[TRAVAIL DEMANDÉ]: Exprimez toutes les entrées ci-dessous sous forme de liste JSON de chaînes, s'il vous plaît, à raison d'une chaîne par ligne et sans les lignes vides.

[EXTRAIT DE DONNÉES]:

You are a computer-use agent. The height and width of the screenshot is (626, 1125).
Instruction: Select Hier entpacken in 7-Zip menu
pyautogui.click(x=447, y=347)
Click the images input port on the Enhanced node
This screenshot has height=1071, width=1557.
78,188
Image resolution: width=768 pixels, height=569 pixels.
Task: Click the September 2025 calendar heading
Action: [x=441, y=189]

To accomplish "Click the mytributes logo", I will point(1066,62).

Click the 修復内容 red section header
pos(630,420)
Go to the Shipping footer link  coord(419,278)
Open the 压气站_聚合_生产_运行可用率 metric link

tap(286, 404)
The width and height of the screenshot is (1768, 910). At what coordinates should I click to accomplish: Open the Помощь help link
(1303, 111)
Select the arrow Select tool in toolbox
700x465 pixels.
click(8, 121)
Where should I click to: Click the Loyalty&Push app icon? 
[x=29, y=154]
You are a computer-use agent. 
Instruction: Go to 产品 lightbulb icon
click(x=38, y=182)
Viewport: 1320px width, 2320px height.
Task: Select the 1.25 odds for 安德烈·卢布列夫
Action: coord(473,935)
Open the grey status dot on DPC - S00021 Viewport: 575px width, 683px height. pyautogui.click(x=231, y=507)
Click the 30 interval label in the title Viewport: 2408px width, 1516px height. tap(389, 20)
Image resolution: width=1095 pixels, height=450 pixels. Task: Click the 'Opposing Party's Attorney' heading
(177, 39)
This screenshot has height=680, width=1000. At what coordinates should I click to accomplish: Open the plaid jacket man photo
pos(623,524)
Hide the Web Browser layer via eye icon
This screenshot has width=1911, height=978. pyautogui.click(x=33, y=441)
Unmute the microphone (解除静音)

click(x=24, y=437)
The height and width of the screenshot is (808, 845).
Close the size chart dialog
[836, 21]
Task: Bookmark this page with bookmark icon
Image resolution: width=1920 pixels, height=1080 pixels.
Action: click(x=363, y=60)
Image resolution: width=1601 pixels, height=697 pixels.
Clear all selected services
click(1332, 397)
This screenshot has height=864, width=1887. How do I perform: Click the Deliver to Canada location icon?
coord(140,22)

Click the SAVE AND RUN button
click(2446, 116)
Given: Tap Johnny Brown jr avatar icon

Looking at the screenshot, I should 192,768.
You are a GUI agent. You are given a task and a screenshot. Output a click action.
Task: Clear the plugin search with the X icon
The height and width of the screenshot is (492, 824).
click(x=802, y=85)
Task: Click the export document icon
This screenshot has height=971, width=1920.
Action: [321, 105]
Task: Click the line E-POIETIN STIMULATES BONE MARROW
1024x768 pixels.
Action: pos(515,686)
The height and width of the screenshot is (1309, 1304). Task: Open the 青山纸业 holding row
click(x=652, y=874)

[RÉPONSE AU PROBLÈME]:
[
  "You are a computer-use agent. The height and width of the screenshot is (626, 1125).",
  "Instruction: Select Hier entpacken in 7-Zip menu",
  "pyautogui.click(x=447, y=347)",
  "Click the images input port on the Enhanced node",
  "This screenshot has height=1071, width=1557.",
  "78,188",
  "Image resolution: width=768 pixels, height=569 pixels.",
  "Task: Click the September 2025 calendar heading",
  "Action: [x=441, y=189]",
  "To accomplish \"Click the mytributes logo\", I will point(1066,62).",
  "Click the 修復内容 red section header",
  "pos(630,420)",
  "Go to the Shipping footer link  coord(419,278)",
  "Open the 压气站_聚合_生产_运行可用率 metric link",
  "tap(286, 404)",
  "The width and height of the screenshot is (1768, 910). At what coordinates should I click to accomplish: Open the Помощь help link",
  "(1303, 111)",
  "Select the arrow Select tool in toolbox",
  "700x465 pixels.",
  "click(8, 121)",
  "Where should I click to: Click the Loyalty&Push app icon? ",
  "[x=29, y=154]",
  "You are a computer-use agent. ",
  "Instruction: Go to 产品 lightbulb icon",
  "click(x=38, y=182)",
  "Viewport: 1320px width, 2320px height.",
  "Task: Select the 1.25 odds for 安德烈·卢布列夫",
  "Action: coord(473,935)",
  "Open the grey status dot on DPC - S00021 Viewport: 575px width, 683px height. pyautogui.click(x=231, y=507)",
  "Click the 30 interval label in the title Viewport: 2408px width, 1516px height. tap(389, 20)",
  "Image resolution: width=1095 pixels, height=450 pixels. Task: Click the 'Opposing Party's Attorney' heading",
  "(177, 39)",
  "This screenshot has height=680, width=1000. At what coordinates should I click to accomplish: Open the plaid jacket man photo",
  "pos(623,524)",
  "Hide the Web Browser layer via eye icon",
  "This screenshot has width=1911, height=978. pyautogui.click(x=33, y=441)",
  "Unmute the microphone (解除静音)",
  "click(x=24, y=437)",
  "The height and width of the screenshot is (808, 845).",
  "Close the size chart dialog",
  "[836, 21]",
  "Task: Bookmark this page with bookmark icon",
  "Image resolution: width=1920 pixels, height=1080 pixels.",
  "Action: click(x=363, y=60)",
  "Image resolution: width=1601 pixels, height=697 pixels.",
  "Clear all selected services",
  "click(1332, 397)",
  "This screenshot has height=864, width=1887. How do I perform: Click the Deliver to Canada location icon?",
  "coord(140,22)",
  "Click the SAVE AND RUN button",
  "click(2446, 116)",
  "Given: Tap Johnny Brown jr avatar icon",
  "Looking at the screenshot, I should 192,768.",
  "You are a GUI agent. You are given a task and a screenshot. Output a click action.",
  "Task: Clear the plugin search with the X icon",
  "The height and width of the screenshot is (492, 824).",
  "click(x=802, y=85)",
  "Task: Click the export document icon",
  "This screenshot has height=971, width=1920.",
  "Action: [321, 105]",
  "Task: Click the line E-POIETIN STIMULATES BONE MARROW",
  "1024x768 pixels.",
  "Action: pos(515,686)",
  "The height and width of the screenshot is (1309, 1304). Task: Open the 青山纸业 holding row",
  "click(x=652, y=874)"
]